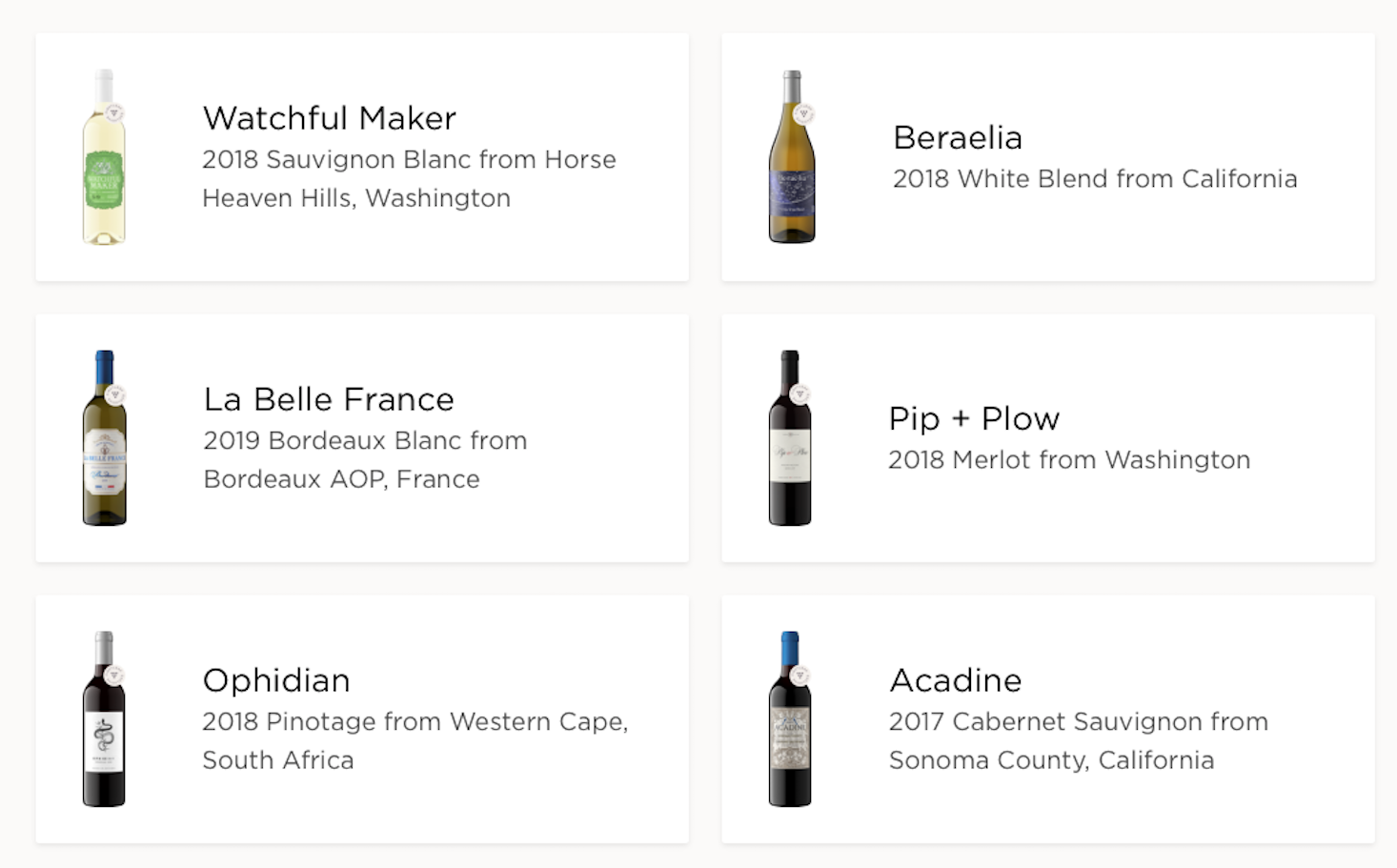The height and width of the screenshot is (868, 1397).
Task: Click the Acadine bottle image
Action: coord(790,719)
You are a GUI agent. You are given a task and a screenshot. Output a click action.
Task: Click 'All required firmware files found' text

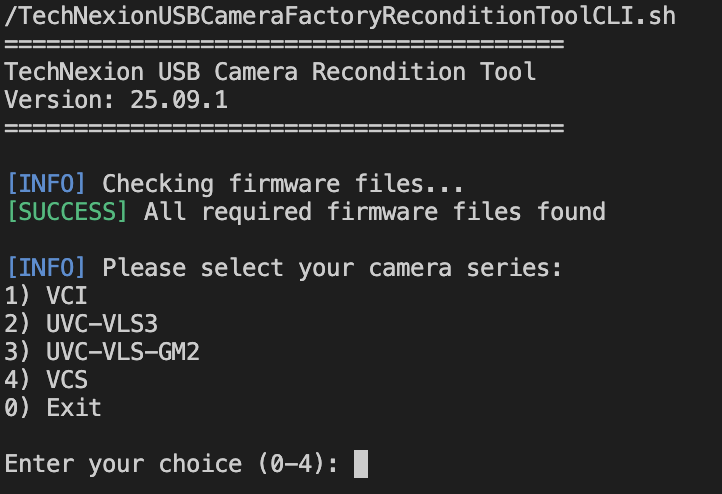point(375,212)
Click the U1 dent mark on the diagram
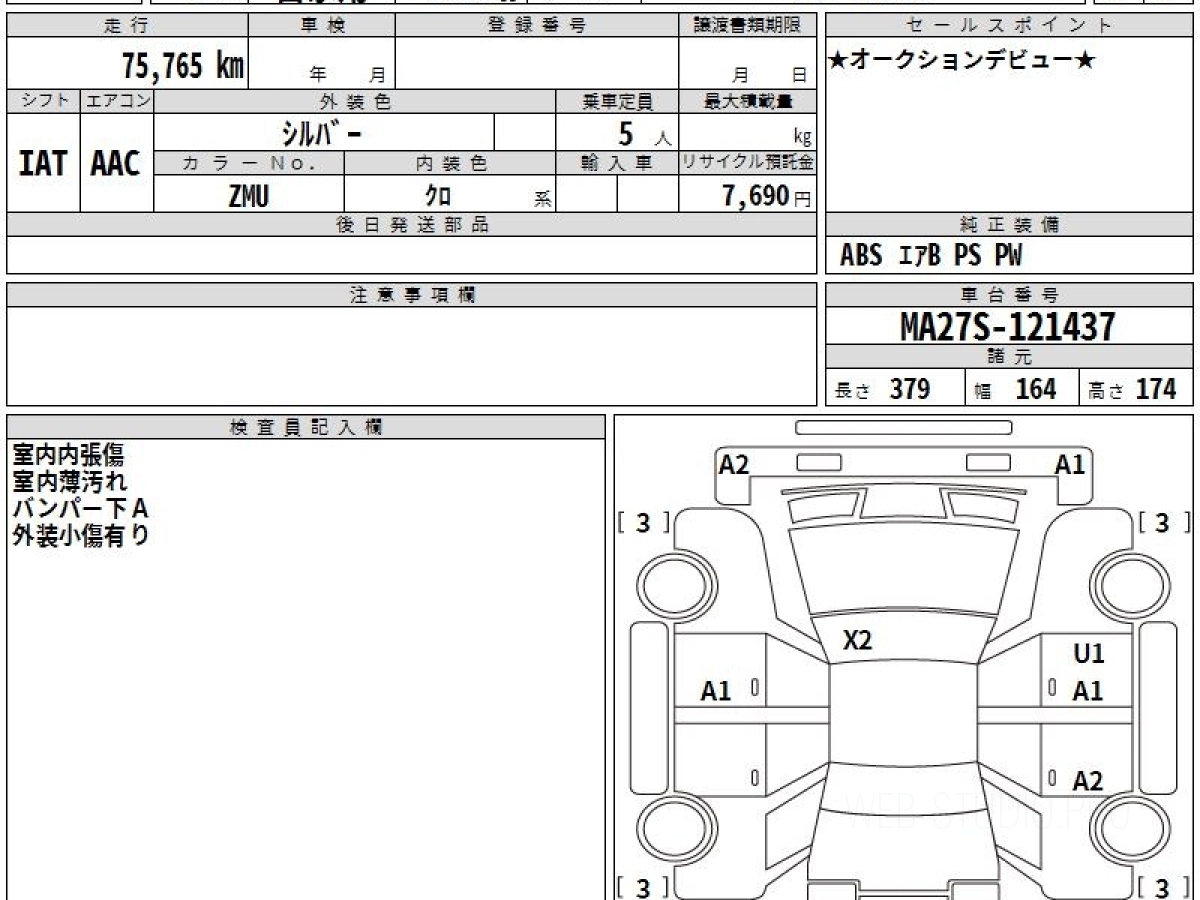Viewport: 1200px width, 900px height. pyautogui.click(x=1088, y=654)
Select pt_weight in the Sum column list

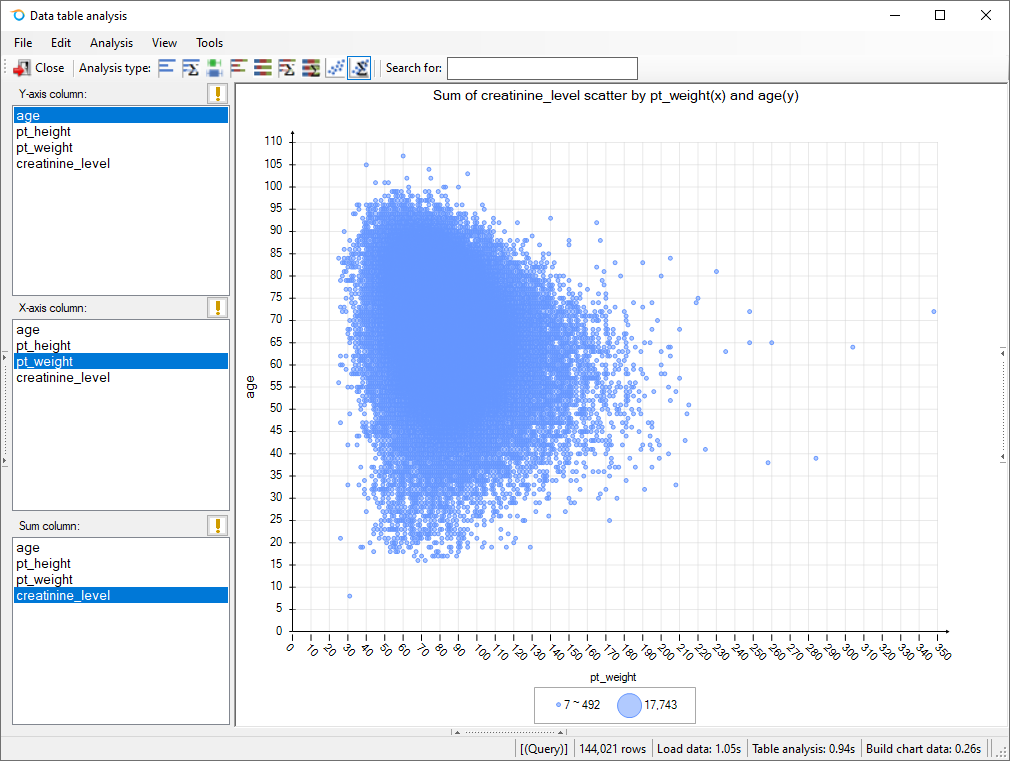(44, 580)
##########
■ **WHAT TO PRODUCE**:
Transcribe exactly the lines that go from the one holding "You are a GUI" through the last line of the entries, both included, and nothing besides them. Do not include any pictures.

■ **RESPONSE TO THE TASK**:
You are a GUI agent. You are given a task and a screenshot. Output a click action.
Task: Click 'All required firmware files found' text

point(375,212)
Click the U1 dent mark on the diagram
Viewport: 1200px width, 900px height. pyautogui.click(x=1088, y=654)
Select pt_weight in the Sum column list

(44, 580)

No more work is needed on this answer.